Despite the envisioned potential in digital lending, the execution model is attracting concerns from regulators as well as an outcry from users themselves (FSD Kenya, 2019b). Among concerns raised are low credit limits, high interest rates, short repayment periods, blacklisting, denial of loan requests and stressful recovery techniques by the lenders (Leong & Sung, 2017, Sommer, 2021). The CBK also has raised concerns in regard to multiple borrowing by customers, uncouth debt recovery tactics where lenders call third parties to pressure borrowers to repay, unkind and abusive messages as well as the deceptive targeting of new to credit borrowers all leading to poor financial health and threatening the sustainability of the models (CBK DL 2021). Besides new to credit customers lack financial literary and end up defaulting on small amounts of money. Considering that these platforms are fully automated, these customers end up getting blacklisted and unable to access any other loan from any other provider. In addition, most of the unbanked populations find it difficult to access loans that can transform their livelihoods substantially mainly because the new models rely on digital data. Considering that majority of the new to credit customers lack significant digital foot print to base decisions on, data models provided are yet to come up with methods of capturing alternative data and providing the right scores outside of the discriminative models that consider lack of credit history as an automatic red flag and therefore risky. It is because of these emergent outcomes that this paper seeks to underscore the methods used to determine the creditworthiness of the new to credit customers, address concerns raised in the fin access 2021 report, examine pitfalls in the models and possible ways of improving these models to be more inclusive and responsive to the financially excluded segments mitigating discrimination and continued exclusion

General Objective

To gain an in-depth understanding of the technologies used in digital lending with the aim of recommending a sustainable trajectory for financial inclusion

Specific Objectives

1. Determine credit scoring mechanisms in digital loans

2. Evaluate technologies that support increased uptake and use

3. Discuss challenges of financial inclusion in digital lending models

4. Propose interventions for a sustainable digital lending execution model

Literature Review

Digital Lending Credit Scoring Mechanisms

Unlike traditional methods that rely on a customer’s credit history and collateral to determine the amount of loan a customer is worth, digital lending relies on Credit data to inform risk-based decisions. While the new lending model depends on digital data for credit scoring, the greatest challenge lies in the fact that the unbanked populations rarely participate in digital activities. Characteristically excluded because of logistical issues like lack of electricity, internet connection, digital devices or their day-to-day activities with majority in rural areas spending most of their day in their farms, these segments lack substantial digital footprint to aid in that data driven risk based decision making. The absence of a previous credit file, or likely to have one that is influenced by unfair or discriminatory treatment as a result of their logistical exclusion, leads to credit that is either more expensive or altogether unavailable. Historical discrimination occasioned by the possible reasons identified and or invisibility in credit exacerbates the discrimination and invisibility (Sahayet al., 2015; Barajaset al., 2020).

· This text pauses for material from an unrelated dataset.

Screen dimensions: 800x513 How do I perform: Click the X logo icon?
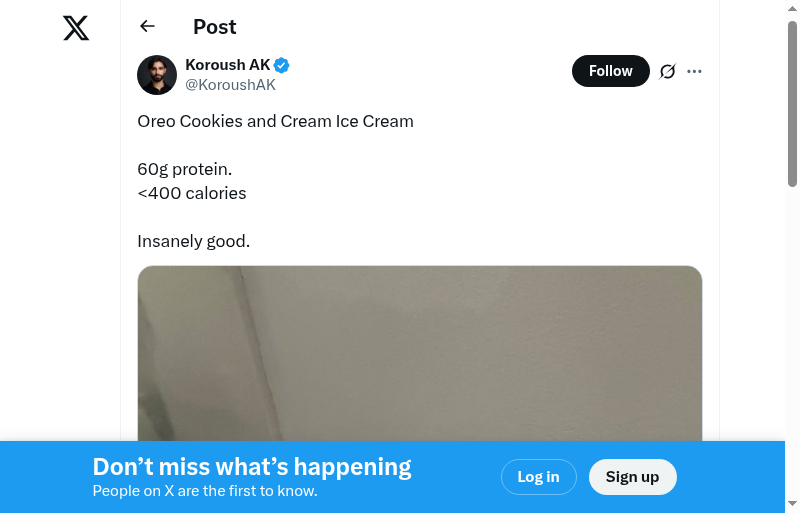pyautogui.click(x=76, y=28)
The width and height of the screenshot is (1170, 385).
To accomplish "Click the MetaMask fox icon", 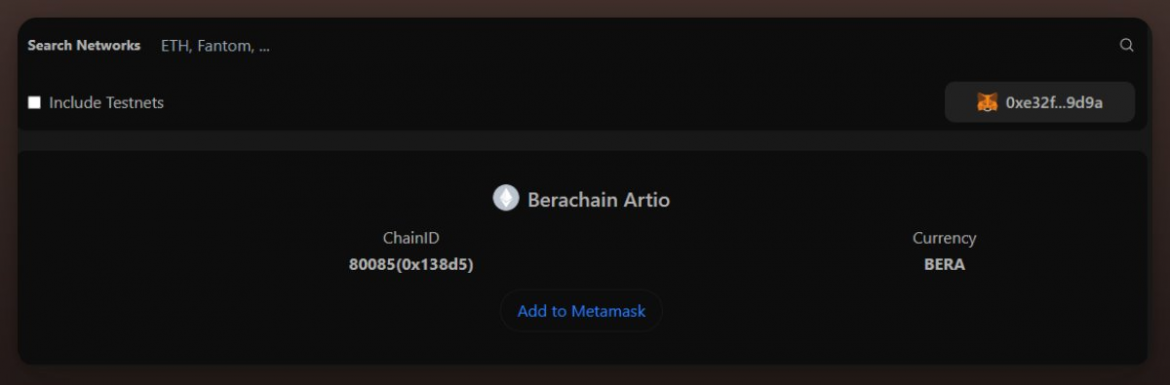I will click(x=987, y=102).
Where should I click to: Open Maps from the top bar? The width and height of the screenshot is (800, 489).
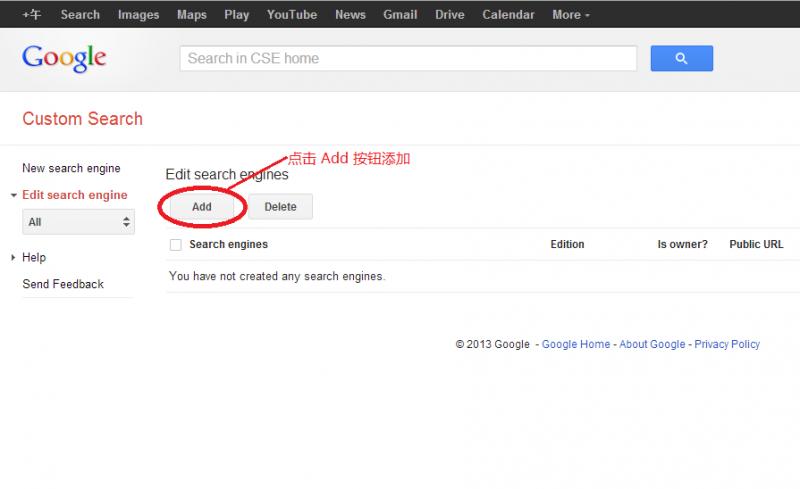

Assessing a Customer’s Creditworthiness in Digital Lending

Fintech.co.ke (2023), writing for the Kenya Fin-tech Association gives an overview of critical consideration in use by various fin-techs in Kenya. Unlike traditional banks that rely heavily on credit bureau scores, fin-tech companies in Kenya have embraced alternative methods to assess a borrower’s creditworthiness, revolutionizing the lending landscape. While traditional banks have a standard way of granting credit facilities based on financial documents provided by the borrower, fin-tech entities try to assess the ability to pay and the willingness or intention to pay through an alternative method. Generally, this alternative method is understanding the customer profile based on specific pre-set parameters like understanding their personal information, M-pesa transactions, social information through digital footprints, use of phone, actions on various social media platforms, understanding the call behavior in terms of calls made, calls received, calls missed, duration of the call among others.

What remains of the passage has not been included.